Big Layoffs Predicted For 2023
It’s Not Just Tech Laying Off Employees, The Financial Sector Will Feel It Too
Layoffs in the tech industry and at Goldman Sachs have been a frequent occurrence in recent years as companies look to streamline their operations and cut costs.
In the tech industry, layoffs have affected companies of all sizes, from startups to major corporations. In 2020, for example, Uber announced that it would lay off 6,700 employees, or about 14% of its workforce, as a result of the COVID-19 pandemic. Similarly, Airbnb announced in 2020 that it would lay off 25% of its employees, or about 1,900 people, due to the pandemic's impact on the travel industry.
As it confronts broader economic uncertainty and waves of layoffs in 2022, Airbnb CEO Brian Chesky told CNN: “It’s like we’re all in a nightclub and the lights just came on,” Chesky said in an interview on “CNN This Morning.” After a period of “exuberance and euphoria,” he added, “now we all have to, like, take a hard look at things.”
Other well-known tech companies that have undergone layoffs in recent years include Microsoft, which laid off thousands of employees in 2014 and 2017, and Intel, which announced layoffs of 12,000 employees in 2016.
In October 2022 Microsoft announced that it will lay off a substantial number of employees. Around 1,000 employees will be impacted, according to the announcement.
Goldman Sachs, a leading investment bank, has also been hit by layoffs in recent years. In 2020, the bank announced that it would be cutting around 10% of its workforce, or about 10,000 jobs, due to the impact of the COVID-19 pandemic on the financial industry. This followed a similar round of layoffs in 2017, when the bank cut about 1,500 jobs.
Goldman Sachs Group Inc (GS.N) is planning to cut thousands of employees in 2023 to navigate a difficult economic environment, a source familiar with the matter said.
Other major companies in industries ranging from retail to energy have also announced layoffs in recent years as they seek to remain competitive in a rapidly changing business environment.
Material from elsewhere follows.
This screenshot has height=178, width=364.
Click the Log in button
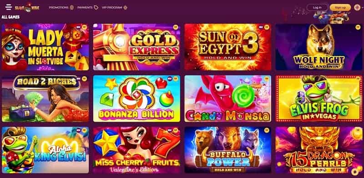(x=317, y=7)
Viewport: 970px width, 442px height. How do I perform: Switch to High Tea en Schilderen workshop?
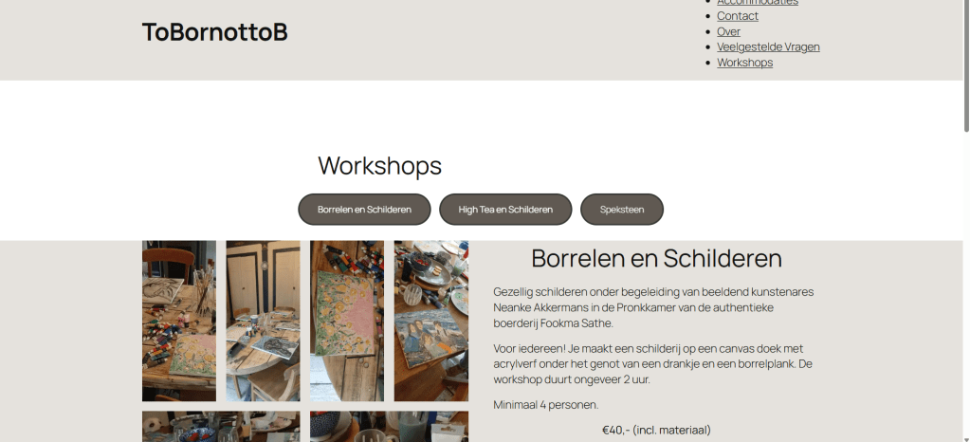505,210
For example, in 2020, General Electric announced that it would lay off 13,000 employees in its power division, and ExxonMobil announced that it would cut 1,900 jobs due to the downturn in the energy industry.
GE announced in October 2022 it is laying off 20% of its U.S. onshore wind workforce, which equates to hundreds of jobs, according to a person familiar with the matter who declined to be named.
Layoffs can be difficult for affected employees and their families, as well as for the companies themselves, as they can lead to a loss of talent and expertise. However, in some cases, layoffs may be necessary for a company to remain financially viable and competitive in the long term. This is only the beginning.
This is why it’s important to have another source of income. It may be also in your best interest to be self employed in order to avoid these types of situations. As you can see layoffs have happened in the past, current, and will continue in the future. Take control of your financial future, don’t put it in the hands of these corporations.